Trois questions à Guillaume Gellé, président de l’université Reims Champagne-Ardenne, vice-président de France Universités

L’université n’a pas forcément bonne presse en matière d’insertion professionnelle de ses diplômés. Comment l’expliquer ?

Le regard porté sur l’université est peut-être un peu biaisé. On pourrait parler de malentendu. Diverses enquêtes menées à 18 mois ou 30 mois montrent une insertion de qualité et stable dans le temps. On est même passé devant les écoles. À 75 %, l’entrée sur le marché de l’emploi se fait en contrat à durée indéterminée (CDI) ou en libéral, et non pas sur des emplois précaires. Un focus sur la promotion 2020 a été réalisé 12 mois après leur sortie pour mesurer l’impact de la crise. 82 % des Bac+5 étaient en emploi. Ce décalage correspond au regard que l’on a conservé de sa propre expérience d’il y a plus de 20 ans.

En quoi l’université a-t-elle évolué ?

Sa proximité avec les branches professionnelles est plus grande. Notre offre s’est enrichie pour mieux répondre à leurs attentes. Avec – notamment - la création de la formation supérieure de spécialisation.
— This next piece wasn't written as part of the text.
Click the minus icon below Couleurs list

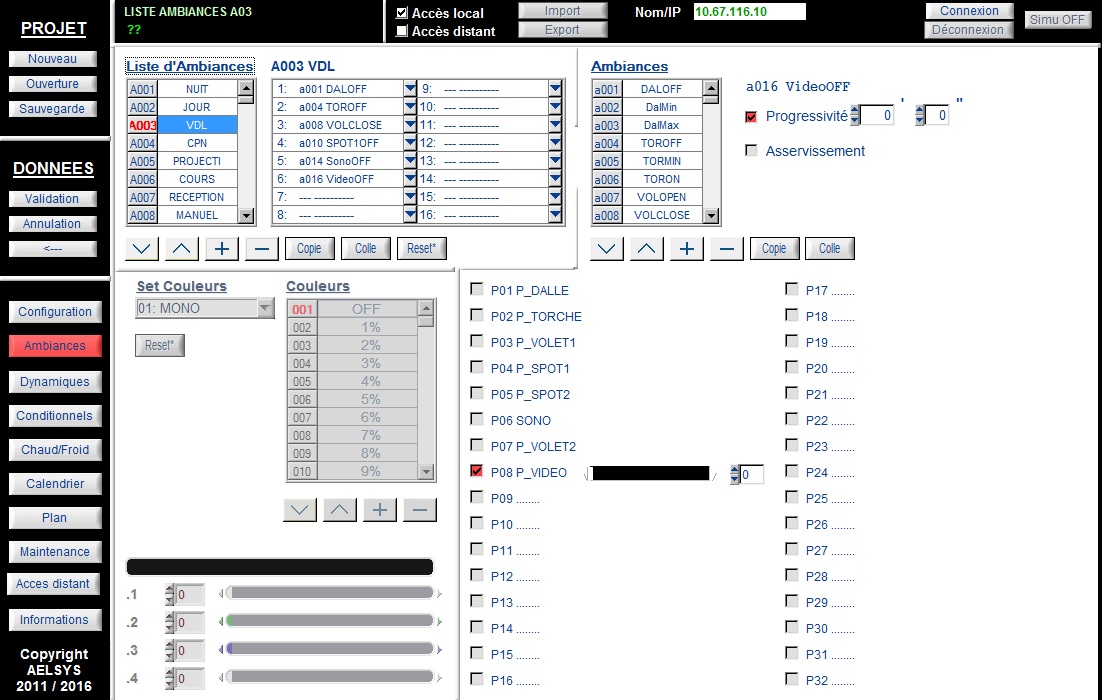(x=420, y=510)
Créée par un décret d’octobre 2020 et développée à titre expérimental par le Conservatoire national des arts et métiers (Cnam), elle se prépare en un an – avec 60 crédits ECTS à la clé. On en compte une quarantaine, proposées en alternance, et mises en place à la demande de secteurs ou de groupements d’entreprises.
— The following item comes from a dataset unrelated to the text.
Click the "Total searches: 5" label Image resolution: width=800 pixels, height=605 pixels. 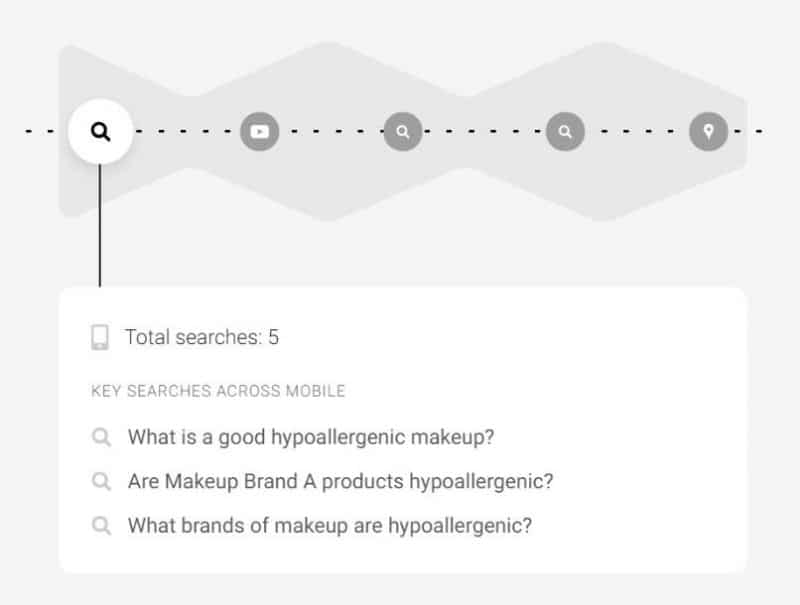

Vous continuez de créer ces formations spécialisées en alternance ?

Au sein de l’université Reims Champagne-Ardenne, une toute nouvelle va voir le jour en matière de bioraffinerie. Il faut savoir aller au-delà du cliché. Le regard porté sur l’université est injuste. Les premières formations professionnalisées y ont vu le jour, avec la santé, ou le droit, pour devenir juge ou avocat.